WHAT YOU SHOULD DO
How many lines in the records below contain the string "card"? Reply with the number alone.

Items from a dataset
════════
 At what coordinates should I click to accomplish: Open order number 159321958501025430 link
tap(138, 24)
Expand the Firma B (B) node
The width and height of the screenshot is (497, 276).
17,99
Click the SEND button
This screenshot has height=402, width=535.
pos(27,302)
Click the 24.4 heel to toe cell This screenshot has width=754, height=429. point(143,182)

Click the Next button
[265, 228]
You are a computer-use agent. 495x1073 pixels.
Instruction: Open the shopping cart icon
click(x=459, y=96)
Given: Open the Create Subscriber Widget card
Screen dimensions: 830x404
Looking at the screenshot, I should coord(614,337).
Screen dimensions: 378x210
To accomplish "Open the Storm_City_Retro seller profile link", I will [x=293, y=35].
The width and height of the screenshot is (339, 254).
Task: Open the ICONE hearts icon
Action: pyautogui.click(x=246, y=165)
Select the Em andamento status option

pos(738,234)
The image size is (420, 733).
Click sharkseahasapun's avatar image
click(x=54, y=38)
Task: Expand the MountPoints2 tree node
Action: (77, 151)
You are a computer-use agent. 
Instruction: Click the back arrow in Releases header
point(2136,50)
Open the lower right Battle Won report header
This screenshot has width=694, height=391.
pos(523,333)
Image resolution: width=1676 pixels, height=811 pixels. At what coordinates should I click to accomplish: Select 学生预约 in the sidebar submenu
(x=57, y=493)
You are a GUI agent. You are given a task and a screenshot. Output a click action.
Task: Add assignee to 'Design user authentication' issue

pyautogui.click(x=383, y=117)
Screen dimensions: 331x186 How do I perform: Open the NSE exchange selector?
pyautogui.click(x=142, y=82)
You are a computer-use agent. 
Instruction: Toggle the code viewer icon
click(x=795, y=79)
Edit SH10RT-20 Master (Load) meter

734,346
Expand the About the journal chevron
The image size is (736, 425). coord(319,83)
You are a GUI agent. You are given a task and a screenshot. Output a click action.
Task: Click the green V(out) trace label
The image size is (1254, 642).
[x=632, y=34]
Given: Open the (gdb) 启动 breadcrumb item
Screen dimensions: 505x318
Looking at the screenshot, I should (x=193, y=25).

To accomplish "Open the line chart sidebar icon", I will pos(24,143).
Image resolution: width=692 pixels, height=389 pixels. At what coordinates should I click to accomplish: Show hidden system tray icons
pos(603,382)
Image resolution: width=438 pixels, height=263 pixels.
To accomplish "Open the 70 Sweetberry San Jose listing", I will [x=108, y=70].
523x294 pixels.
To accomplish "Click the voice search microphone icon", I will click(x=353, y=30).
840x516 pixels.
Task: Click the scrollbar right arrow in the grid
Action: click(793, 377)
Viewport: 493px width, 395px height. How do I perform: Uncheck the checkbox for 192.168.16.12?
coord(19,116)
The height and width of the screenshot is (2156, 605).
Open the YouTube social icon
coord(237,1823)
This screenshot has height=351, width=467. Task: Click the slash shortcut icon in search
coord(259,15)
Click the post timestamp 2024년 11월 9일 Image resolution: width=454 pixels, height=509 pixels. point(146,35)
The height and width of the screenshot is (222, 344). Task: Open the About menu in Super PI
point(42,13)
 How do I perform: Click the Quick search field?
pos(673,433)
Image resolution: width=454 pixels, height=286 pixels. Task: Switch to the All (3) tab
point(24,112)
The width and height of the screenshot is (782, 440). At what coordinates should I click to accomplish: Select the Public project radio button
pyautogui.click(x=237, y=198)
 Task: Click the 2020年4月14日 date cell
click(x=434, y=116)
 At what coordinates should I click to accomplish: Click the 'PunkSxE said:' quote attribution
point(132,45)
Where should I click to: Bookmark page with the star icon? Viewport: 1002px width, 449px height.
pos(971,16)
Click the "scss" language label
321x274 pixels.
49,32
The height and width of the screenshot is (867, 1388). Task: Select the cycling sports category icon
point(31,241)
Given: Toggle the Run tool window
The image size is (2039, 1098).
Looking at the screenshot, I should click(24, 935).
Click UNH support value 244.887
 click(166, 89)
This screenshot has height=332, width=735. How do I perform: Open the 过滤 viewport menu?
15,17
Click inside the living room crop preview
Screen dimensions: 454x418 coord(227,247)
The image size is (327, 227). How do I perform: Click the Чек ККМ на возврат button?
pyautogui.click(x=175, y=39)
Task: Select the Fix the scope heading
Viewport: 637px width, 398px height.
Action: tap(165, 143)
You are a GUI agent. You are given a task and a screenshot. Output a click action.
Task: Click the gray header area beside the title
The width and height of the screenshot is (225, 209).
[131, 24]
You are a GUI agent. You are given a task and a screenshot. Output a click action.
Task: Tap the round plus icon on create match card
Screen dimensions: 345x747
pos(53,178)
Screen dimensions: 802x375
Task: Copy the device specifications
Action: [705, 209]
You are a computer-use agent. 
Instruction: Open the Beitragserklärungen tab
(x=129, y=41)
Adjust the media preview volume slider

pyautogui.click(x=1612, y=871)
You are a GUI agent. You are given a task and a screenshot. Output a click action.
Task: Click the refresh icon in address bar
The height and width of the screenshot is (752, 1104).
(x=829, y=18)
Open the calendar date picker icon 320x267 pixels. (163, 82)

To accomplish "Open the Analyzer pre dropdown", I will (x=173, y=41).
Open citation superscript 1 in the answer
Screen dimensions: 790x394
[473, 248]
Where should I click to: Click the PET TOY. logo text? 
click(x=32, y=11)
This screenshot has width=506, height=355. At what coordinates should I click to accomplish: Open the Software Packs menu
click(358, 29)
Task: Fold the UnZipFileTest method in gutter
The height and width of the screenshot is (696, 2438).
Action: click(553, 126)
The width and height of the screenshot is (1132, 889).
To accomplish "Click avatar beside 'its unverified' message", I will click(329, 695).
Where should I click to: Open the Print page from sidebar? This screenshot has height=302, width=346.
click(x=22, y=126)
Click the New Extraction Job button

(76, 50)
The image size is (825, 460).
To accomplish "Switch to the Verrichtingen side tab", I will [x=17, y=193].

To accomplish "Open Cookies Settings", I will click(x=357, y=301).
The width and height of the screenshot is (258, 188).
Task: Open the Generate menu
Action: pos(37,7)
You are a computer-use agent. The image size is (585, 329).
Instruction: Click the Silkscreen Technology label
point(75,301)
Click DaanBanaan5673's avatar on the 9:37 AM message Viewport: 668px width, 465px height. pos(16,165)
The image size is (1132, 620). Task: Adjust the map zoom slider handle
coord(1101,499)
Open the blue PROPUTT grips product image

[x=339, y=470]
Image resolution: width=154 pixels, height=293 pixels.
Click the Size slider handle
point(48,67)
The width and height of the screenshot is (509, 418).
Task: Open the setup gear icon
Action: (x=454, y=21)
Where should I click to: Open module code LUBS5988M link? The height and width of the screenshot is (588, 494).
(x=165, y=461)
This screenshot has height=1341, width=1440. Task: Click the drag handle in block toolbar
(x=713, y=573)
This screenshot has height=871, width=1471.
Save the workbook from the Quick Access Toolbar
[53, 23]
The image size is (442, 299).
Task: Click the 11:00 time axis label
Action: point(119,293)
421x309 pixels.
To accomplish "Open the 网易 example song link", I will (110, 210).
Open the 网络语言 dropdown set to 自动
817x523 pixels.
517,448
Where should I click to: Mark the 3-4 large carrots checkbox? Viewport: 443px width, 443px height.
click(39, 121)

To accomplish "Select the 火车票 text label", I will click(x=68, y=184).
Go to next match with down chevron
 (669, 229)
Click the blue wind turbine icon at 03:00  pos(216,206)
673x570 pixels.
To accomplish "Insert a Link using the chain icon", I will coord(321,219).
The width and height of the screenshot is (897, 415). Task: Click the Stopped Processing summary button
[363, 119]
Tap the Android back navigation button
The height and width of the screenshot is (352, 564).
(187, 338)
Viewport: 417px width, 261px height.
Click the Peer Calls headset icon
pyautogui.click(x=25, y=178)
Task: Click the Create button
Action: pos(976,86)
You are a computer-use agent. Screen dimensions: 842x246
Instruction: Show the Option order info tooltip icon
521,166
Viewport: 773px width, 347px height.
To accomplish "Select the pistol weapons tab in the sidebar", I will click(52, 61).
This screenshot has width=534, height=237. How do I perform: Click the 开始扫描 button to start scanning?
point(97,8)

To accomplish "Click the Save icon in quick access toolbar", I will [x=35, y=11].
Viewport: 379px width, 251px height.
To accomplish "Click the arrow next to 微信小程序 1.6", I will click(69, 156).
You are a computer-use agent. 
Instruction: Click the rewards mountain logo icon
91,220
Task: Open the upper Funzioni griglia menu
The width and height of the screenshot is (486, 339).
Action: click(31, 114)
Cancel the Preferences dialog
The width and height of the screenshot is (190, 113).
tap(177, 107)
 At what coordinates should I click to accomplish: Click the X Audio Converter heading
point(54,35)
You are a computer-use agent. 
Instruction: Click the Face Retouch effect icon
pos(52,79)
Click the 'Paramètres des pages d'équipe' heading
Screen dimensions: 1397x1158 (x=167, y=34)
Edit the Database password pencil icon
════════
THE REPLY
2